::: GIVEN RECORDS :::

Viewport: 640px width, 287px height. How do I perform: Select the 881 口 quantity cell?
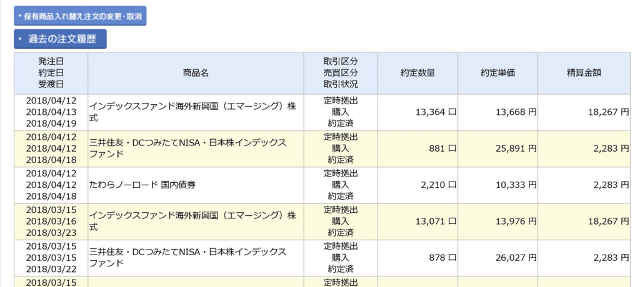(418, 148)
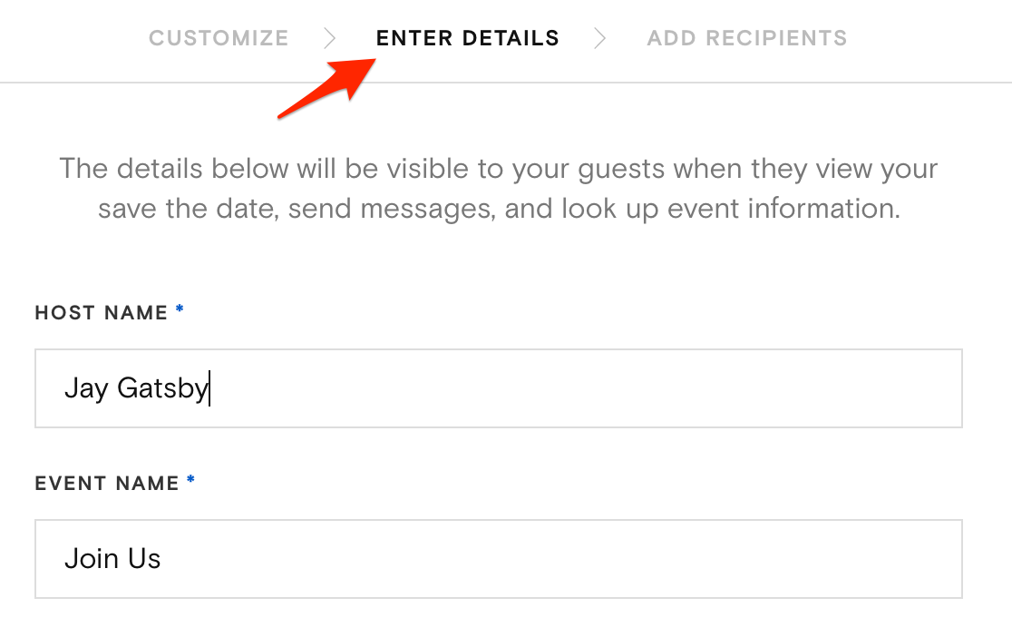Screen dimensions: 1012x637
Task: Go back to the CUSTOMIZE step
Action: pyautogui.click(x=219, y=38)
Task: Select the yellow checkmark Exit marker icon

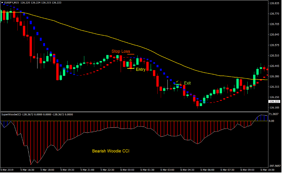Action: (177, 81)
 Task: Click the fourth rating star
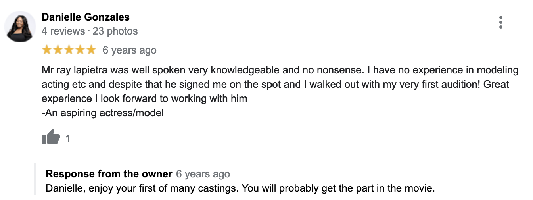pos(80,50)
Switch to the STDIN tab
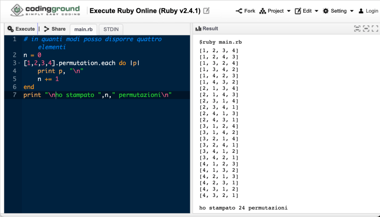380x217 pixels. [111, 29]
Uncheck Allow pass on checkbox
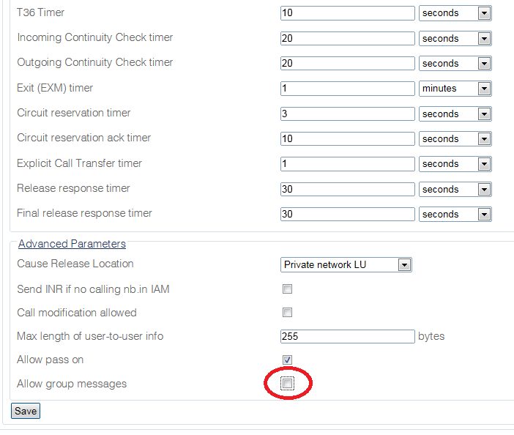Viewport: 514px width, 435px height. [287, 360]
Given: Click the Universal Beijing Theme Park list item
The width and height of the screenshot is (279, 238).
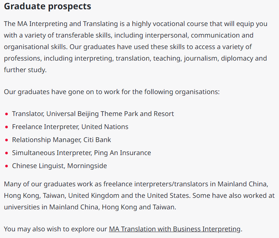Looking at the screenshot, I should click(x=93, y=114).
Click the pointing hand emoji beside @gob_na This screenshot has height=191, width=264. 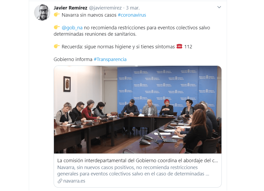click(57, 27)
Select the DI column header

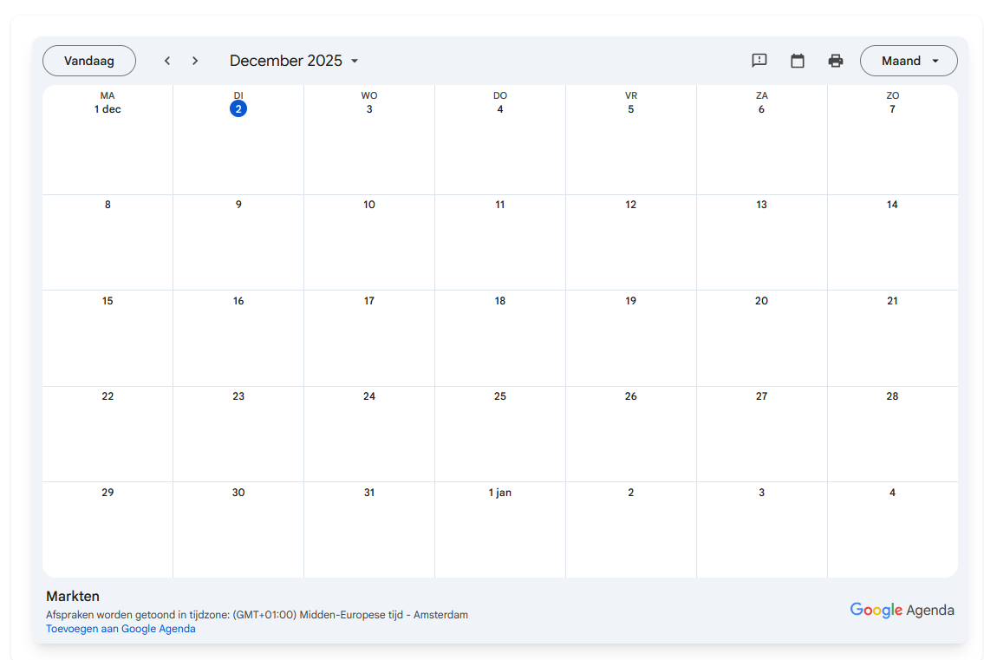click(238, 95)
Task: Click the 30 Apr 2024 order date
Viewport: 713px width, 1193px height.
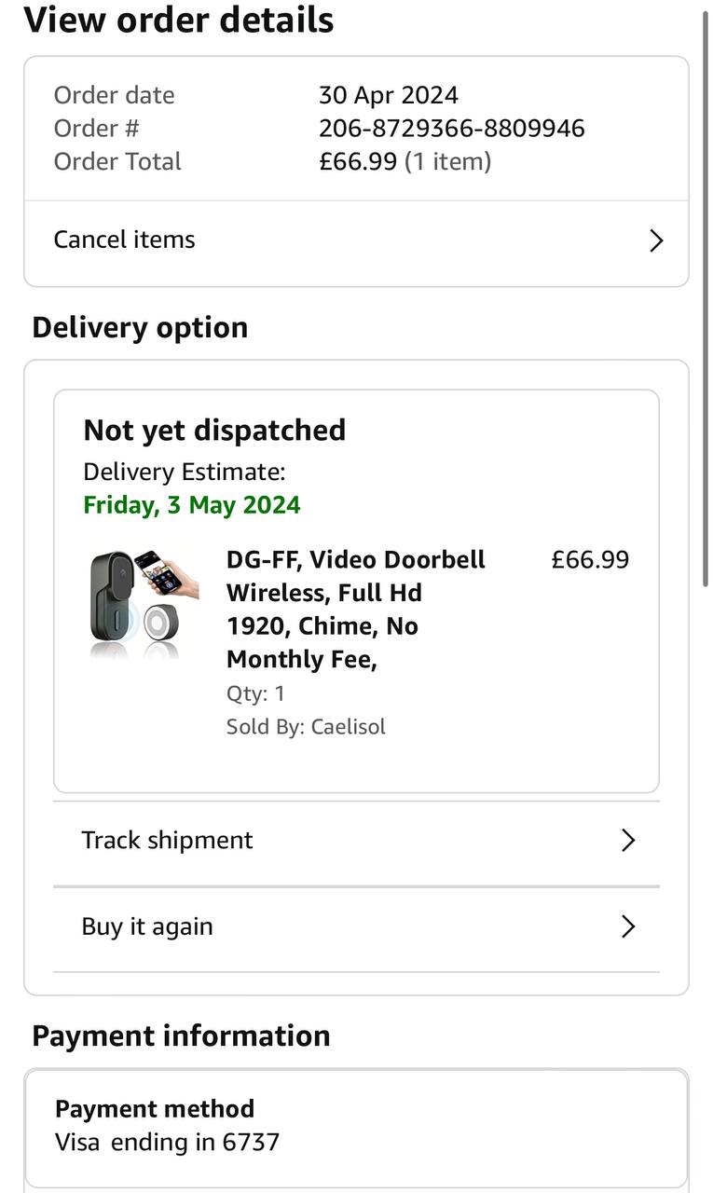Action: (x=389, y=95)
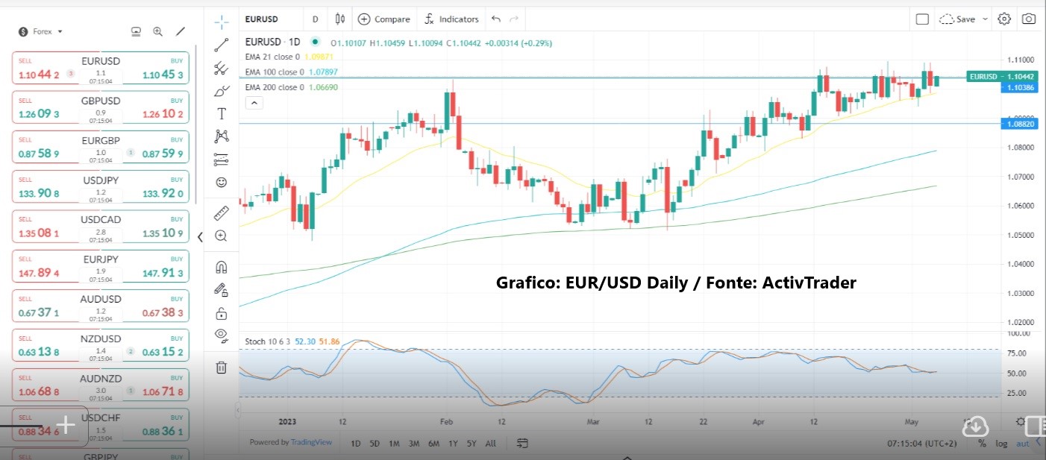Take a chart snapshot with camera icon

point(1029,19)
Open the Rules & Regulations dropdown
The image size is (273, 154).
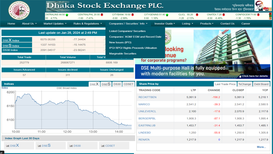point(88,24)
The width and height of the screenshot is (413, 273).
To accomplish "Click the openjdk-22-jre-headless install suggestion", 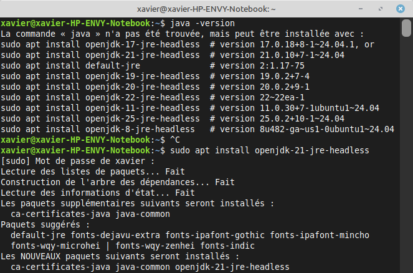I will coord(100,97).
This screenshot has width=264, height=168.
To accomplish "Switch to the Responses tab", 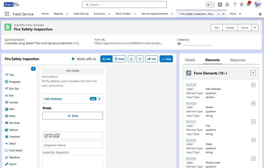I will tap(238, 60).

:::

## WHAT YOU ARE ASKED TO DO
Extract each line of the data above that contains the string "Select", matching case exactly.

## FULL RESPONSE
Viewport: 640px width, 287px height. How do I perform: Select the 881 口 quantity cell?
Task: Select the yellow checkmark Exit marker icon
Select the DI column header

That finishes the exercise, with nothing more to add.